Se ha cumplido un año del inicio de la vacunación masiva. Si las previsiones fueran correctas, es decir, si la vacunas hubieran reducido el riesgo de enfermedad, entonces el año pasado el exceso de mortalidad se hubiera reducido. Sin embargo, ha ocurrido todo lo contrario.
El exceso de mortalidad de 2020 se atribuye al virus, pero el de 2021 no se atribuye a las vacunas. Es posible que el discurso oficial ni siquiera reconozca que hubo tal exceso, o no lo atribuya a las vacunas, sino al “covid”. En tal caso, las vacunas no serían letales; simplemente no habrían servido para nada (en el mejor de los casos).
Las primeras cifras disponibles indican que los excesos de mortalidad son importantes, del orden del 20 por cien en Italia, aunque hay cifras superiores para otros 40 países que también han desatado campañas masivas de vacunación.
Esas cifras serán discutidas durante muchos años y habrá quien diga, posiblemente con razón, que se trata de casos de comorbilidad, ya que las inyecciones se han aplicado hasta en tres dosis a poblaciones físicamente muy debilitadas, como ancianos o personas inmunodeprimidas. Entonces tendremos que reconocer que los gobiernos jamás debieron debilitar más a los más débiles con inyecciones repetidas, una detrás de otra.
Lo más notable es que aún no ha transcurrido un año y aún no podemos saber los efectos a largo plazo de las vacunas que, como con el resto de la pandemia, habrá quien los niegue y lo tendrá mucho más fácil. Si no aceptan que los muertos habidos el año pasado se deben a las vacunas, mucho menos admitirán lo mismo a medida que el tiempo transcurra.
Los efectos letales de las vacunas tampoco son directos, sino que operan a través de otras enfermedades que inducen en el organismo. Por ejemplo, un alto médico militar de Estados Unidos declaró ante un tribunal que habría un aumento del 300 por cien de los casos de cáncer en el ejército en 2021, expresando su preocupación por la relación con la vacunación, ya que el ejército estadounidense está vacunado en un 96 por cien.
Los efectos indirectos y a largo plazo de las vacunas no sólo van a causar muertes sino enfermedades de larga duración, es decir, una fuerte presión sobre el sistema hospitalario. Especialmente preocupante es el hecho de que estas vacunas no han fortalecido el sistema inmune, sino todo lo contrario, lo cual significará más enfermos y enfermedades más graves. En términos técnicos se califican como Vaed o “enfermedades potenciadas asociadas a las vacunas”.
En resumen, parece comprobado que las vacunas no han reducido el riesgo de enfermedad ni de mortalidad. Desde luego que tampoco han impedido la circulación del coronavirus, la transmisión o el contagio, por lo que el año pasado fue otro caso bastante claro de que el remedio creó la enfermedad.
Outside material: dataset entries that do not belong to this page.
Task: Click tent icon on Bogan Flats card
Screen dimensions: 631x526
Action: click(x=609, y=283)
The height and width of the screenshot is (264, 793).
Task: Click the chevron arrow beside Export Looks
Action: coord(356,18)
Se va a comprobar en África y otros países en desarrollo, cuando las ONG inicien campañas masivas de vacunación. Hasta ahora han logrado mantener tasas bajas de mortalidad, pero en cuanto comiencen a inyectar las vacunas, el número de muertes aumentará y los medios empezarán a hablar de una epidemia que, hasta ahora, no había aparecido.
Al igual que en el andén de Auschwitz, el capital selecciona a quienes explota para extraer capital y elimina a quienes sólo suponen un coste improductivo. Lo que mata a las personas es el sistema capitalista, mediante condiciones de vida y de trabajo deplorables y políticas criminales.